Defining & Measuring Success - Trust & Safety Professional Association

As with every other team in a business, it’s important to develop and track metrics to gauge the impact of investigations and intelligence teams’ work. Failure to define and measure success would result in teams producing unclear outcomes and developing unfocused work processes that do not necessarily improve bottom-line user safety. Before designing team-level or operational metrics, investigations and intelligence teams should identify which guiding-star metrics they need to align to. These metrics can be based on wider business outcomes, or wider trust and safety outcomes. Some examples of guiding-star metrics may include:

Reductions in risk, or costs (financial, regulatory);
Volume or scale of regulatory or media escalations;
User sentiment scores, or user reporting aggregated feedback;
Feedback from user / safety advisory councils;
Violation rates for a platform’s Terms of Service or Community Guidelines.

Although other teams within trust and safety can use numerical data points (such as the amount of takedowns on violating content or user reports handled) to measure an organization’s effectiveness in mitigating abuse, an investigations team’s level of success does not depend on how many actions have already been taken. Instead, an investigation’s team effectiveness depends on how well it can prepare an organization to handle known and unknown threats to its customers.

A successful investigative team must first have a solid investigation management strategy before it can start taking on investigation requests from internal and external parties. Many team leaders may jump straight to the following actions to establish strategy:

Select existing ops analysts (such as escalation specialists, content moderators, market specialists) to become investigations analysts;
Create intake channels to receive investigation requests from internal or external parties;
Set up alerts to make sure its analysts have enough leads to a potential threat to start conducting an investigation;
See how many investigation reports and enforcement-related metrics are taken before deciding whether additional staff, skills, and resources such as logging and monitoring vendors, systems, or tools are needed;
Identify and clarify if the investigation team will run long term/deep investigations, or act as incident responders for high value attacks.

However, an organization will benefit longer term from setting clear scope, objectives, and expectations before assigning analysts to start collecting and analyzing threats. This prevents an investigations team from declining due to employee burnout (which will be explained in more detail in the following section).

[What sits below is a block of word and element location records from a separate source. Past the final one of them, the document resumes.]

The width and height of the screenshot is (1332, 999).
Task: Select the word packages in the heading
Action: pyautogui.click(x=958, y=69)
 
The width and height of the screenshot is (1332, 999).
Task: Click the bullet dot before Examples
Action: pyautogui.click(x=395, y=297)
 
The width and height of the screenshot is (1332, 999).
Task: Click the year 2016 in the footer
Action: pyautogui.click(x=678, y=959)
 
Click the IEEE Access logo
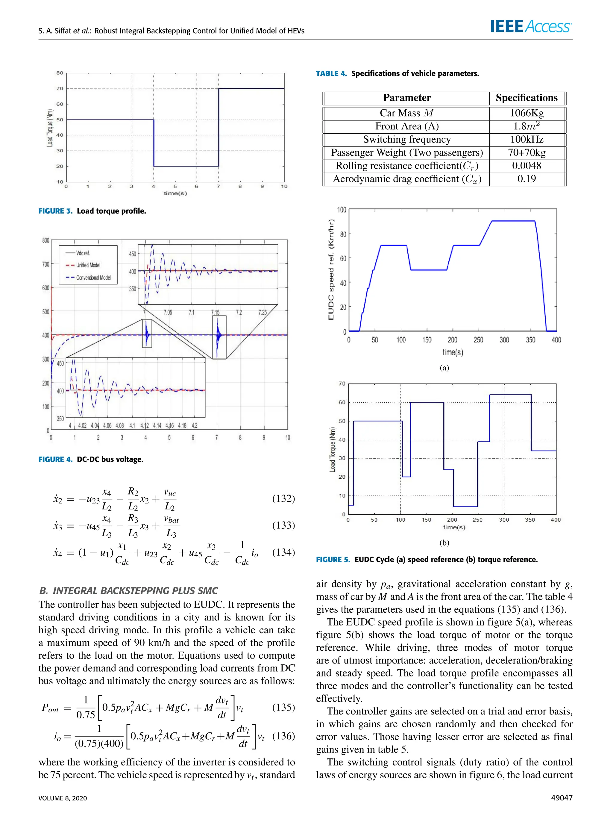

To determine whether quantitative, qualitative, or both types of metrics are useful for developing an investigation management strategy, an organization and its leaders need to answer the following questions:

What type of product or platform abuse exceeds what current ops teams, systems, processes, data, and infrastructure can capture?
How prepared is the organization currently to handle and mitigate this abuse in terms of access to data needed to investigate the abuse, or amount of personnel dedicated and needed to handle the abuse?
What are the negative consequences that an organization will face if they do not take any action?
How much time does an organization have before it starts facing the above-mentioned negative consequences?

Once an organization has answers to these questions, then it will have an easier time making staffing decisions for an investigative and intelligence gathering function within its Trust and Safety team.

An Example of Defining & Measuring Success

Below is an example of how a fictional company and its leadership may approach these questions.

An Example: Love at First Loaf

Love at First Loaf offers a service where users can upload a photo to its website for the company to print out bread loaves with the user’s uploaded image printed on each slice. The user can submit a mailing address for the recipient to receive their loaves, or gift its customized bread loaves by physical mail and shipping.

A couple of months after Love at First Loaf started, the company’s customer support team received a complaint that a religious group repeatedly received bread loaves from an unknown user that had offensive imagery and slurs printed on the bread slices . The religious group does not know how to prevent this individual from sending them bread, and the company does not know how to moderate what type of imagery someone can upload to its site. Love at First Loaf wants to dedicate more time and staff to find out who is making these orders. So, they plan their strategy:

What is Love at First Loaf’s guiding-star metric specific to this team’s strategy?
- Customer Satisfaction, or Brand Reputation Score
What type of product or platform abuse exceeds what current ops teams, systems, processes, data, and infrastructure can capture?
- A user’s ability to upload offensive imagery when making a bread loaf request
How prepared is their organization currently to handle and mitigate this abuse in terms of access to data needed to investigate the abuse, amount of personnel dedicated and needed to handle the abuse?
- Partially prepared. The company is able to dedicate two staff members from the customer support team to investigate this issue with no set deadline from the customer to complete the investigation. But Love at First Loaf lacks the following to handle and mitigate current and future abuse:
  - Policies that allow a company to prevent a certain customer from being able to make orders;
  - Policies and processes that allow someone like the religious group to opt out of receiving loaves from their company;
  - Previous reports from users that describe experiencing a similar type of abuse;
  - Lack of internal data about how frequent this abuse occurs.
What are the negative consequences that an organization will face if they do not take any action?
- More complaints from users for the same type of abuse, which can cause:
  - Reputational loss from users being harassed by offensive bread loaves;
  - Revenue loss from users refusing to use Love at First Loaf’s services, or advertisers pulling out of promoting Love at First Loaf;
  - News coverage about the issue, which can further reputational and revenue loss while also potentially inciting others to commit the same or additional abuse types.
How much time does an organization have before it starts facing the above-mentioned negative consequences?
- Undetermined. Currently the organization only knows of this current complaint, and the investigation requestor has not set a strict deadline for completion.
- Given there are no safeguards that prevent the user from uploading offensive imagery or safeguards to refuse the order from being processed, the consequences can happen at any moment in the future.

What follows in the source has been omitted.